Sound waves will help in the diagnosis of blood diseases

ABC MagazineA new study has proved that under the influence of a laser beam, red blood cells begin to emit sound waves.

By analyzing these waves, researchers can determine the size and shape of red blood cells with high speed and accuracy. This technique can simplify and speed up the diagnosis of blood diseases. The scientists' article was published in the Biophysical Journal (Strohm et al., Probing Red Blood Cell Morphology Using High-Frequency Photoacoustics).

Any changes in the classic biconcave shape of red blood cells are an important indicator of blood diseases – it does not matter whether they are caused by genetic defects, infection or simply a chemical imbalance. For example, in patients with malaria, erythrocytes swell unevenly, and in patients with sickle cell anemia they acquire a curved shape.

With the help of a special photoacoustic microscope, Dr. Michael Kolios and his colleagues from Ryerson University in Toronto managed to accurately separate red blood cells of normal shape and size from damaged ones in a blood sample containing only 21 red blood cells.
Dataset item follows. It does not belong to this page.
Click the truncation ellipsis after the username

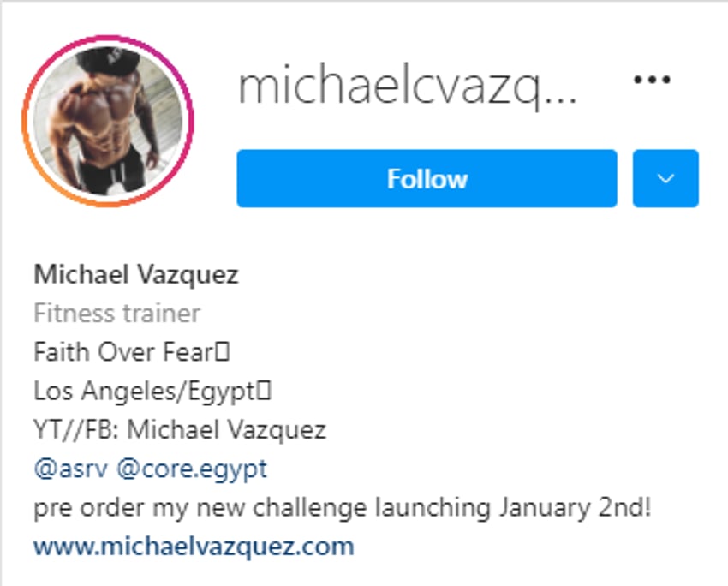pyautogui.click(x=560, y=99)
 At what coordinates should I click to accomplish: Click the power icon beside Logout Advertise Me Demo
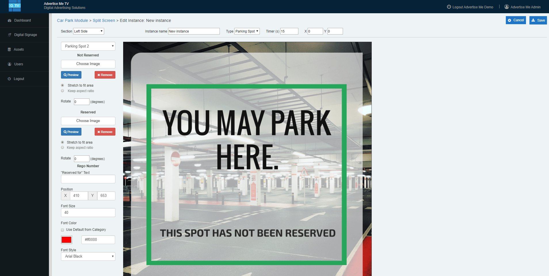pyautogui.click(x=449, y=7)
Assessment of the condition of each red blood cell takes only a few seconds.

The frames from the video attached to the article show how the signal intensity and the spectrum of the oscillation frequency change
a normal erythrocyte when it is rotated by 90 o – VM

The researchers plan to create an automatic diagnostic device based on this technique, which will determine the state of red blood cells by one drop of blood and in a very short time. Such devices can be placed in polyclinics and hospitals. Currently, Dr. Kolios and his colleagues are developing a similar technique for analyzing the condition of other cell types, including leukocytes and platelets.